As noted in the text, the code doesn’t check the condition θΓ = Γ. A second, similar shortcut could have been taken by not passing ftv(Γ) to generalize. I chose not to take the second shortcut, because I want the code to resemble the rules as much as possible. But not if it required adding another judgment form (equality of environments) and associated code to table 7.3 on page 432. I also want not to make the total cost of type checking quadratic in the number of definitions.

FAQ: One could ask why those rules mess with Γ at all, given that we know a top-level Γ is empty. The side conditions and the parameter are needed to ensure soundness of each rule using purely local reasoning. The fact that a top-level Γ has these other properties is an emergent property of the rules system as a whole, the proof of which warrants a homework exercise (Exercise 10). And an emergent property is something we prefer not to rely on in a soundness proof. (The analogy with the LET rules doesn’t hurt either; if the VAL and VALREC rules were not consistent with LET, that would need explaining.)

The operational semantics of μML (Chapter 8) uses the same evaluation judgment as μScheme (Chapter 2): ⟨e,ρ,σ⟩⇓v. But μML does not have mutable variables, so by rights it should use the same evaluation judgment as nano-ML (Chapter 5): ⟨e,ρ⟩⇓v. The judgment forms used in rules CaseScrutinee, CaseMatch, and CaseFail should be updated to use the correct judgment form. And the second premise of CaseMatch should read

⟨e₁,ρ+ρ’⟩⇓v’.

Nothing else needs to change.

(The error was caused by using the wrong definition for the LaTeX macro \eval.)

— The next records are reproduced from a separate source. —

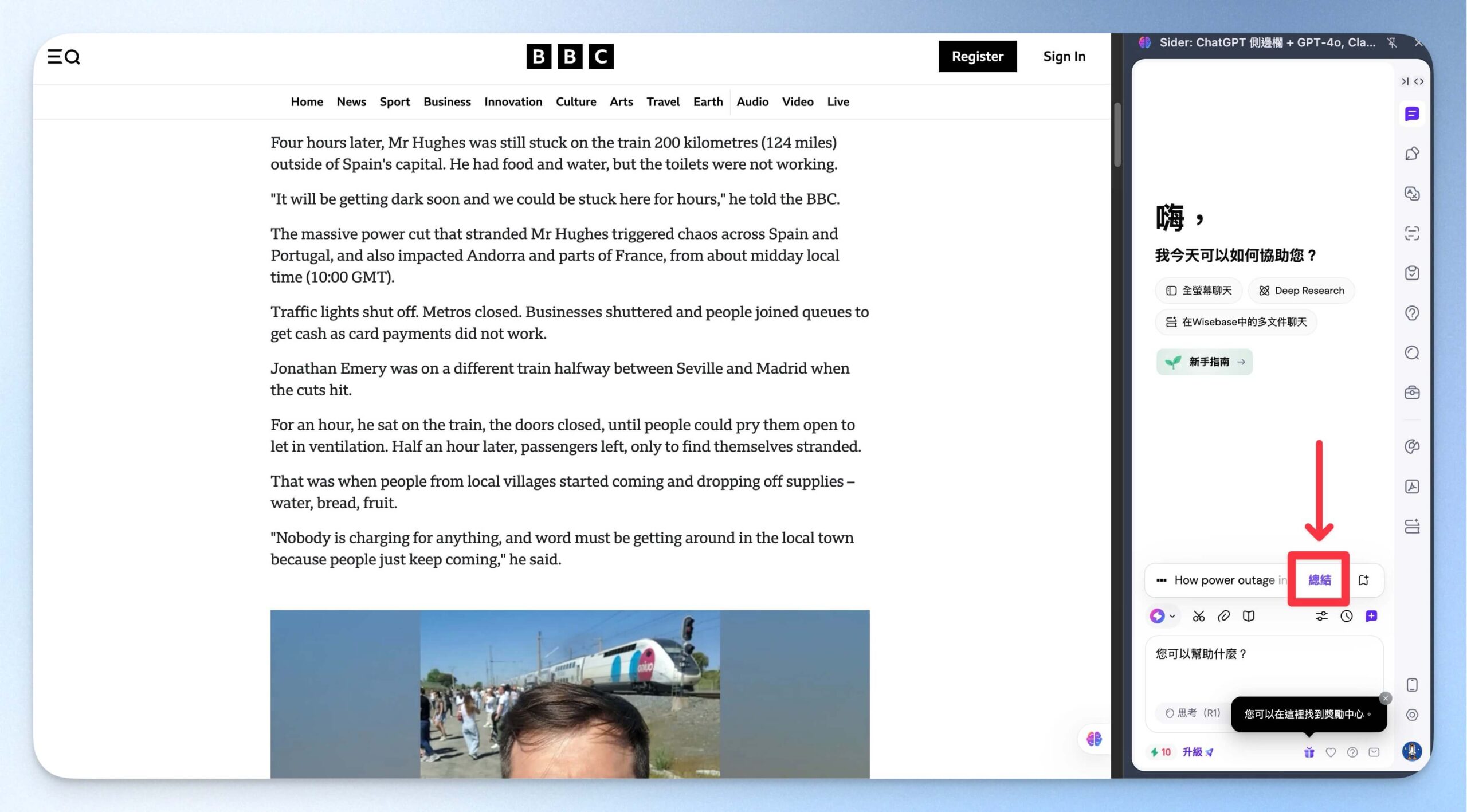The image size is (1467, 812).
Task: Unpin the Sider side panel
Action: click(x=1391, y=42)
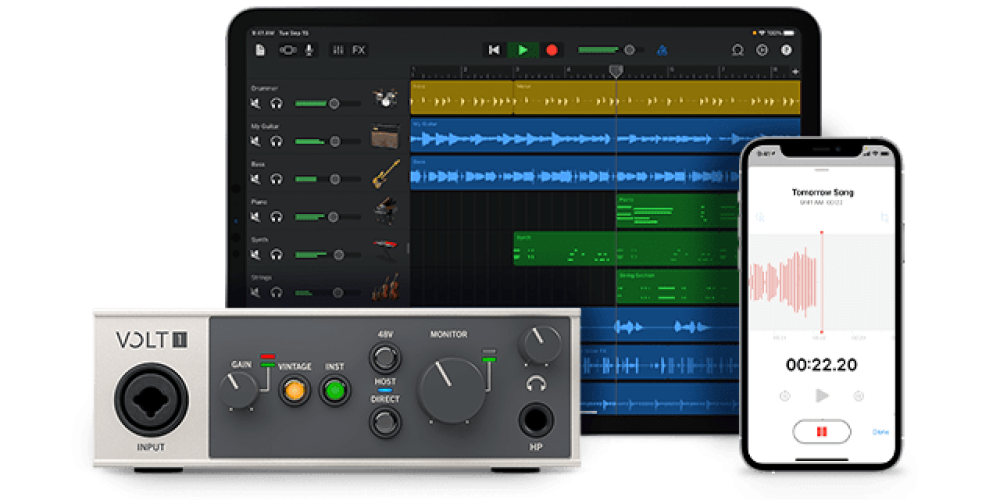
Task: Tap the microphone icon in toolbar
Action: coord(310,50)
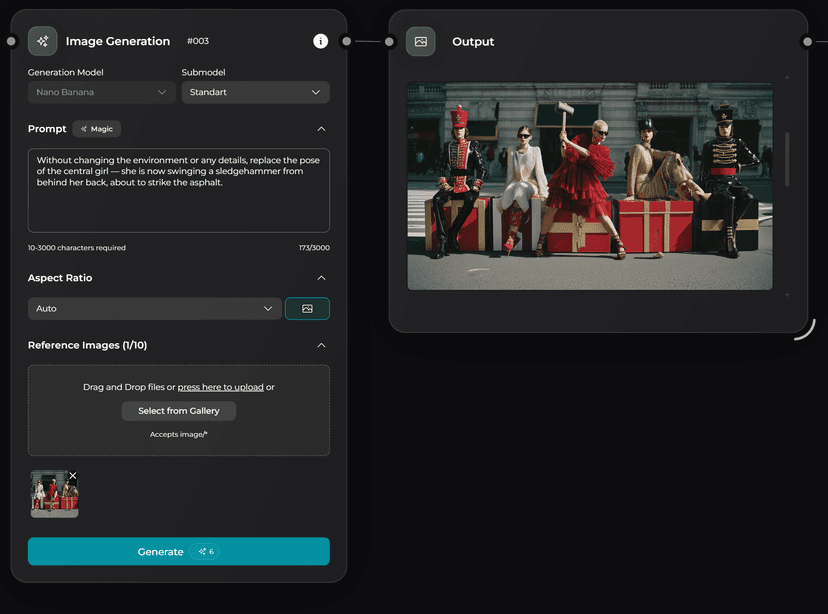Collapse the Reference Images section
This screenshot has width=828, height=614.
[320, 345]

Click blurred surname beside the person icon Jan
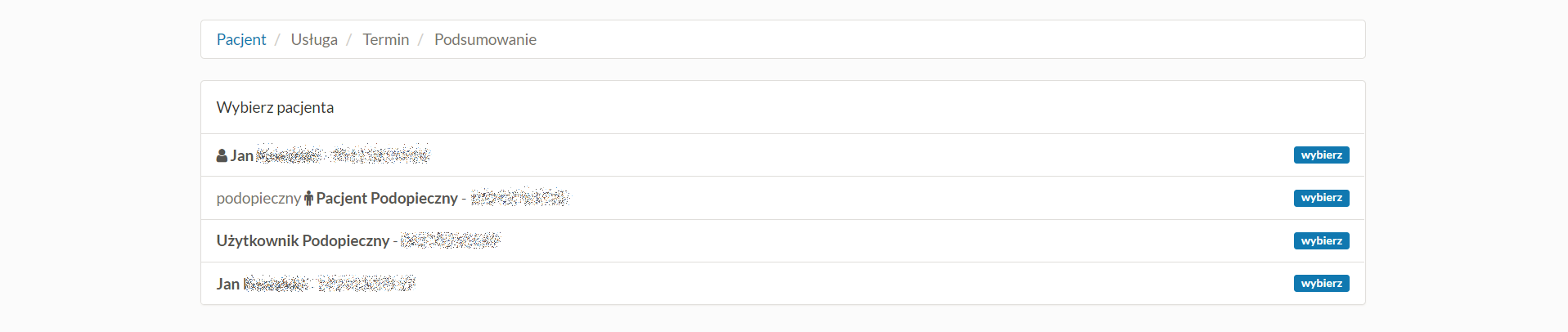(343, 155)
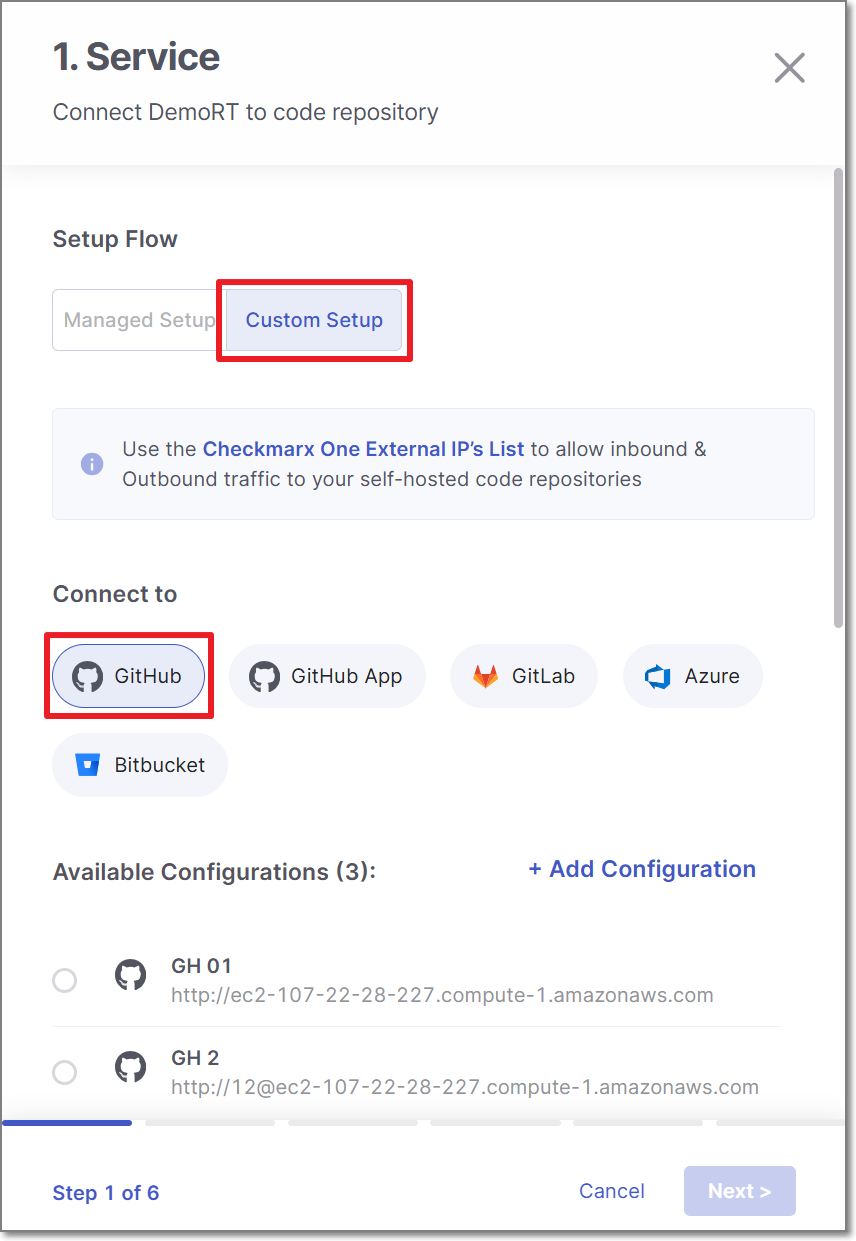
Task: Click the Azure DevOps logo icon
Action: pos(658,677)
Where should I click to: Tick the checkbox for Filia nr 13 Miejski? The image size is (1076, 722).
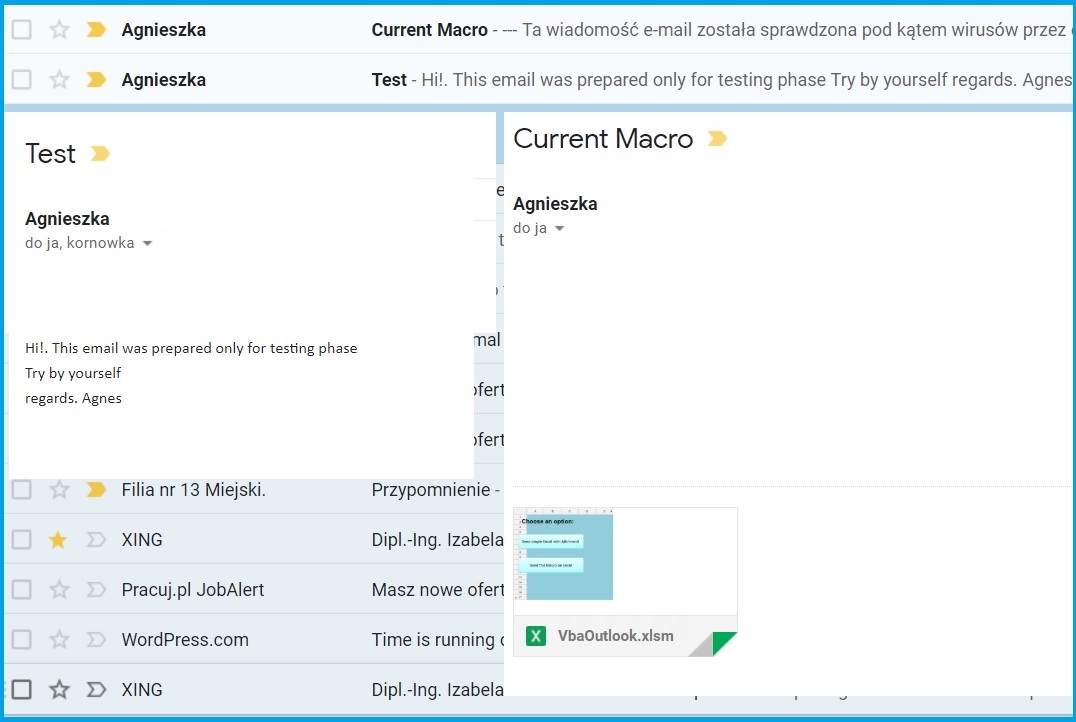pyautogui.click(x=21, y=490)
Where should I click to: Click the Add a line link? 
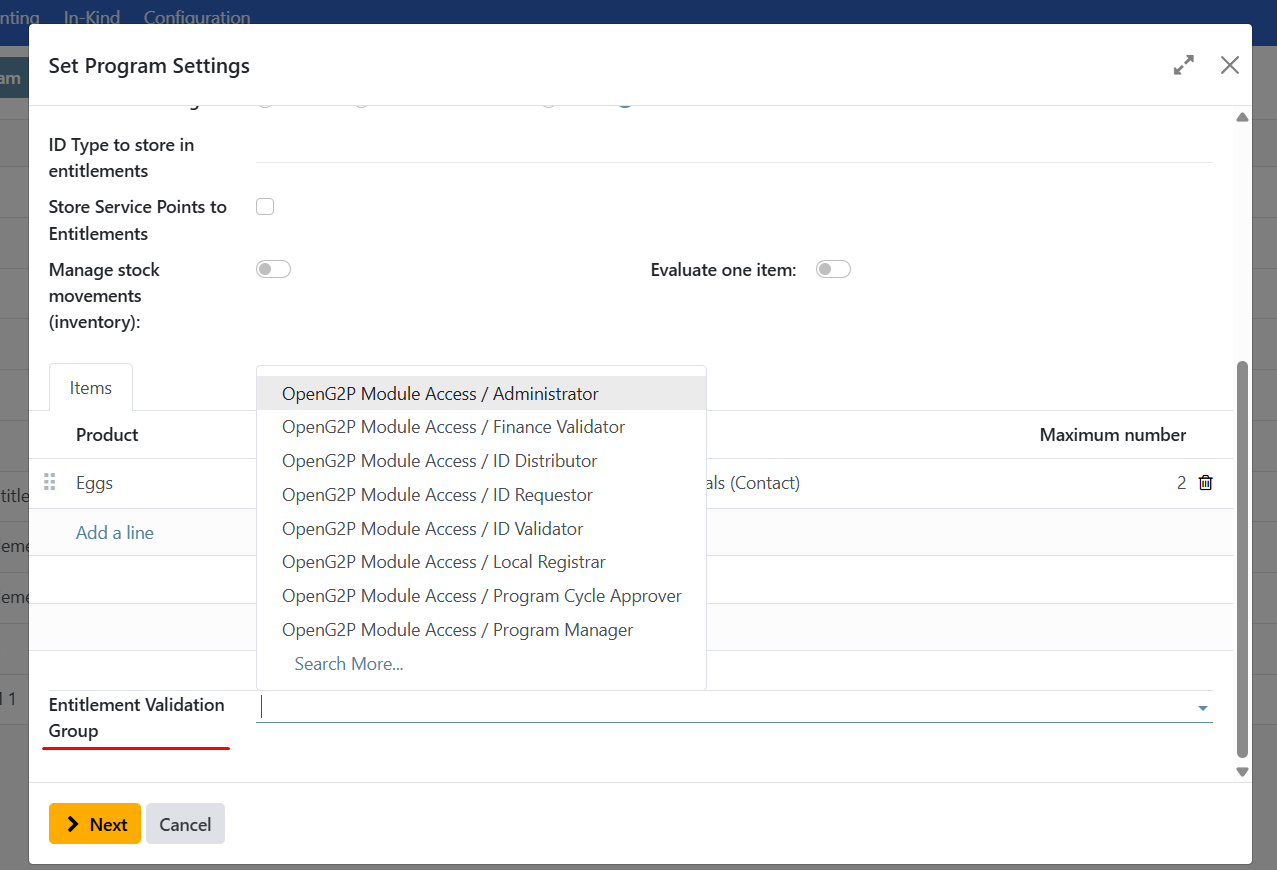pyautogui.click(x=115, y=533)
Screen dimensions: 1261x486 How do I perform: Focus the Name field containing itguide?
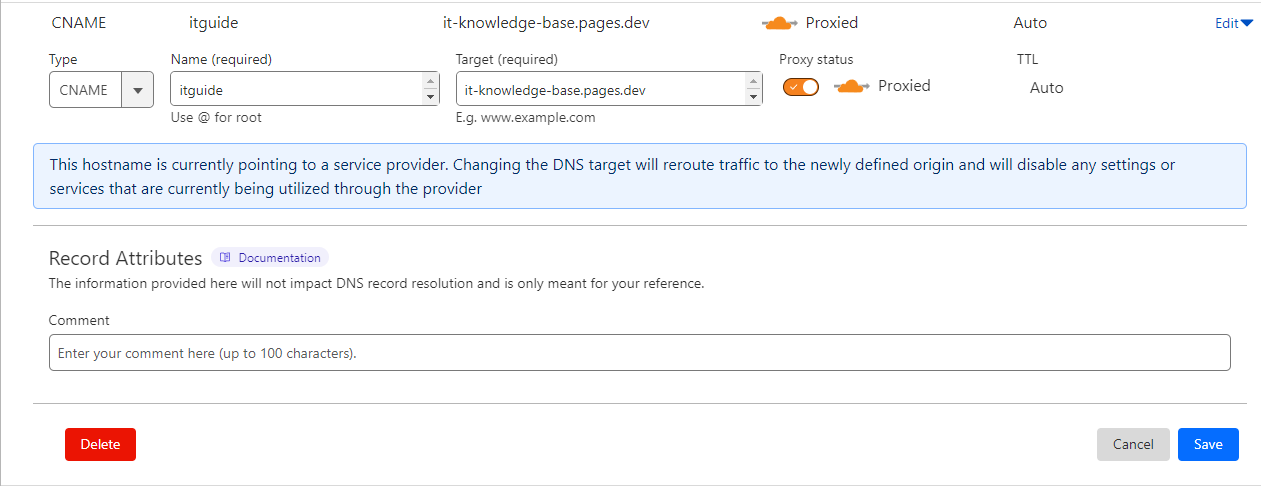click(x=296, y=90)
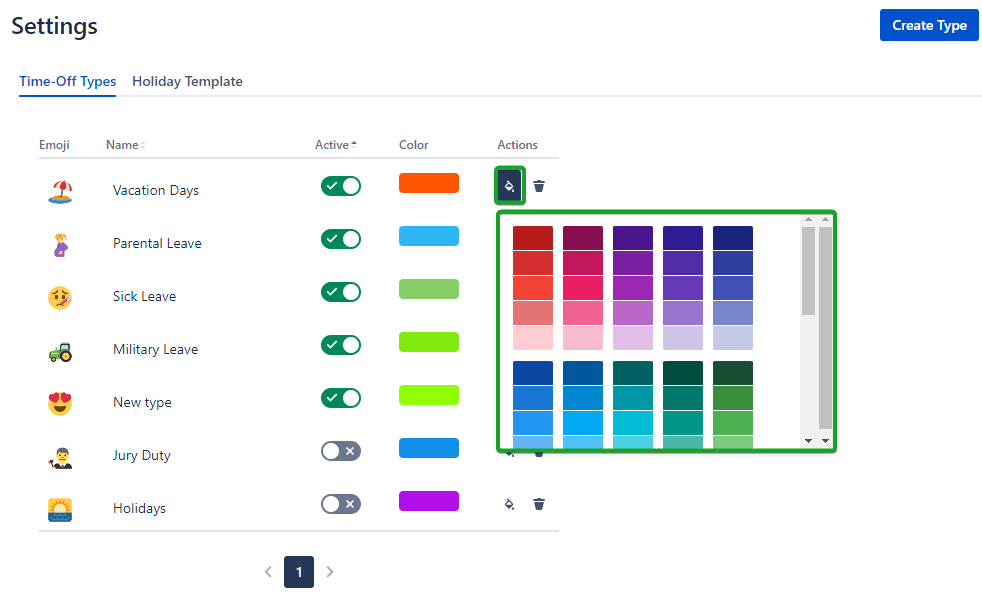Click the sunrise emoji next to Holidays
The width and height of the screenshot is (982, 605).
click(60, 509)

In Typed μScheme, as a result of a copy/paste error, the predefined function cadr is given an unnecessarily restricted type. It is possible for the function to have type (forall ['a] ((list 'a) -> 'a)), as per this definition:

(val [cadr : (forall ['a] ((list 'a) ->'a))]
  (type-lambda ['a]
    (lambda ([xs : (list 'a)])
       ((@ car 'a) ((@ cdr 'a) xs))))

In Typed uScheme, function expString formatted the typed formal parameters incorrectly.

The corrected code reads as follows:

    fun sqbracket s = "[" ^ s ^ "]"
    val sqSpace = sqbracket o spaceSep
    fun formal (x, tau) = sqSpace [x, ":", typeString tau]